Dies ist eine kleine Geschichte über Marie-Christine Ostermann aus Hamm in Westfalen: Sie ist 47, Firmenchefin und nebenbei Präsidentin des Verbandes Die Familienunternehmer. Seit dem Wochenende wird sie von manchen beschimpft, als hätte sie syrische Flüchtlinge versklavt oder zum Sturm aufs Kanzleramt aufgerufen.
Was war passiert? Ostermann und ihr Verband hatten es gewagt, AfD-Abgeordnete zu einem Parlamentarischen Abend in Berlin einzuladen. Die Idee dahinter war, mit ihnen auch mal direkt zu streiten, wie wirtschaftsfeindlich ihr Programm ist. So weit, so gut!
Der Aufschrei war lehrbuchartig
Die Folge: Riesengeschrei. „Wegbereiterin des Faschismus“ war noch einer der harmloseren Vorwürfe an die Ostermann-Adresse im Netz. Vorwerk und Rossmann traten mit großer Geste aus dem Verband aus. Dazu hagelte es die üblichen Boykottaufrufe. Von Rechtsaußen gegen Rossmann. Und von links gegen den Drogeriekonkurrenten dm. Dessen Eigentümer Christoph Werner hatte es verteidigt, dass man alle im Bundestag vertretenen Parteien zu so einem Abend mal einladen kann, wenn auch nicht muss.
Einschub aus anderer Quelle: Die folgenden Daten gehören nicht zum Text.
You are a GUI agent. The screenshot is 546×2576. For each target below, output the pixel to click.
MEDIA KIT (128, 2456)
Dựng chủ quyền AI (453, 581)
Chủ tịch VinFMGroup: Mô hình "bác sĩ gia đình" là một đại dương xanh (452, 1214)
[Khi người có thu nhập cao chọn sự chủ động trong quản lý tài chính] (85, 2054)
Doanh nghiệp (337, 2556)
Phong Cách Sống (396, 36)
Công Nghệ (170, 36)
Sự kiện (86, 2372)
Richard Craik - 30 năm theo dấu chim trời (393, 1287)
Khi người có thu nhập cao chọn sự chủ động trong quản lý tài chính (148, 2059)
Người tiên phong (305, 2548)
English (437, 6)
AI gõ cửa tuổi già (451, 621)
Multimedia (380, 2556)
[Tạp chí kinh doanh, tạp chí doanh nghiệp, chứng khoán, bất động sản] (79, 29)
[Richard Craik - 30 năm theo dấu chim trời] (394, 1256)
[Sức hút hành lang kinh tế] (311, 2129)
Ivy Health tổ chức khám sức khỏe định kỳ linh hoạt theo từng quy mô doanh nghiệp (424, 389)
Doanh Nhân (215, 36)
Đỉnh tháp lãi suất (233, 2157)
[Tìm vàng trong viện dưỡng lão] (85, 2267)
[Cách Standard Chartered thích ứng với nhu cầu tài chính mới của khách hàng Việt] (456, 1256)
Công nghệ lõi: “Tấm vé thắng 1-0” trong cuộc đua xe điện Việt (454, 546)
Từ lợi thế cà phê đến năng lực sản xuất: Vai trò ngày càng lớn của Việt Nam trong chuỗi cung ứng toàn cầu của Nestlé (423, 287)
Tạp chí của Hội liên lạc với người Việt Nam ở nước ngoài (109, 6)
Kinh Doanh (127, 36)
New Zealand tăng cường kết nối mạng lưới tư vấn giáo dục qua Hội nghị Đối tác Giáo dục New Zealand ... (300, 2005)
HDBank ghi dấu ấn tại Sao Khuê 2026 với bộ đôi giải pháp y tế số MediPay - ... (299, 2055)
So weit, so Wut.
Boykottaufrufe wirken übrigens auf labilere Führungskräfte erstaunlich domestizierend, obwohl die Erfolgsquote meist überschaubar bleibt. Man kann zum Beispiel nicht sagen, dass der Molkereiriese Müller Milch kurz vor der Pleite stünde, seit ihr Besitzer Theo Müller sich gern mal mit Alice Weidel fotografieren lässt.
Überhaupt finde ich, dass Unternehmer und Topmanager erst mal in alle politischen Richtungen gesprächsbereit sein sollten. Ich will jetzt gar nicht alle Potentaten aufzählen, mit denen nicht nur Dax-Konzerne weltweit schon Geschäfte gemacht haben. Handel ist immer auch Diplomatie und Austausch.
Warum Brandmauern auch den Blick verstellen
Aber man kann sich natürlich auch Augen und Ohren zuhalten und schreien: „Geht weg!“ Bringt halt nix. Weder in der Wirtschaft noch in der Politik. Wer nur noch mit dem Bau von Brandmauern beschäftigt ist, hat keine Zeit mehr, sinnvolle, an seinen Wählern orientierte Politik zu machen.
Frau Ostermann gab dann zügig auf (was ich verstehen kann) und schloss die Tür zur AfD lieber wieder. Der Druck kann schnell extrem steigen, was mit Demokratie dann aber auch nicht mehr viel zu tun hat, finde ich. Das dürften die 50 Polizisten ähnlich sehen, die am Wochenende von einem gewaltbereiten linken Mob in Gießen verletzt wurden. Dort hatte sich eine neue AfD-Jugendorganisation als Generation Deutschland konstituiert. Die jungen Rechten kann man gefährlich finden. Aber muss man deshalb Polizisten zusammenschlagen?
„Wir können nicht die ganzen AfD-Wähler verdammen“
Es gab dann erfreulicherweise noch eine andere Unternehmerin, die sich am Wochenende zu Wort meldete in der Causa Ostermann: Nicola Leibinger-Kammüller, Chefin des schwäbischen Familienunternehmens Trumpf, Weltmarktführer bei Industrielasern.
Sie persönlich würde zwar keine AfD-Amtsträger einladen, sagte sie. „Gleichzeitig aber können wir nicht die ganzen AfD-Wähler verdammen, zumal auf kommunaler Ebene, wo der Mittelstand tief verankert ist. Auch Trumpf, etwa in Sachsen.“
Als Leibinger-Kammüller gefragt wurde, was sie im Umgang mit der AfD der Politik empfehlen würde, sagte sie: „Endlich die für jedermann offenkundigen Probleme im Land lösen!“ Es könnte so einfach sein. Aber auch das lesen leider wieder nicht jene, die es angeht. Die halten sich lieber weiter Augen und Ohren zu.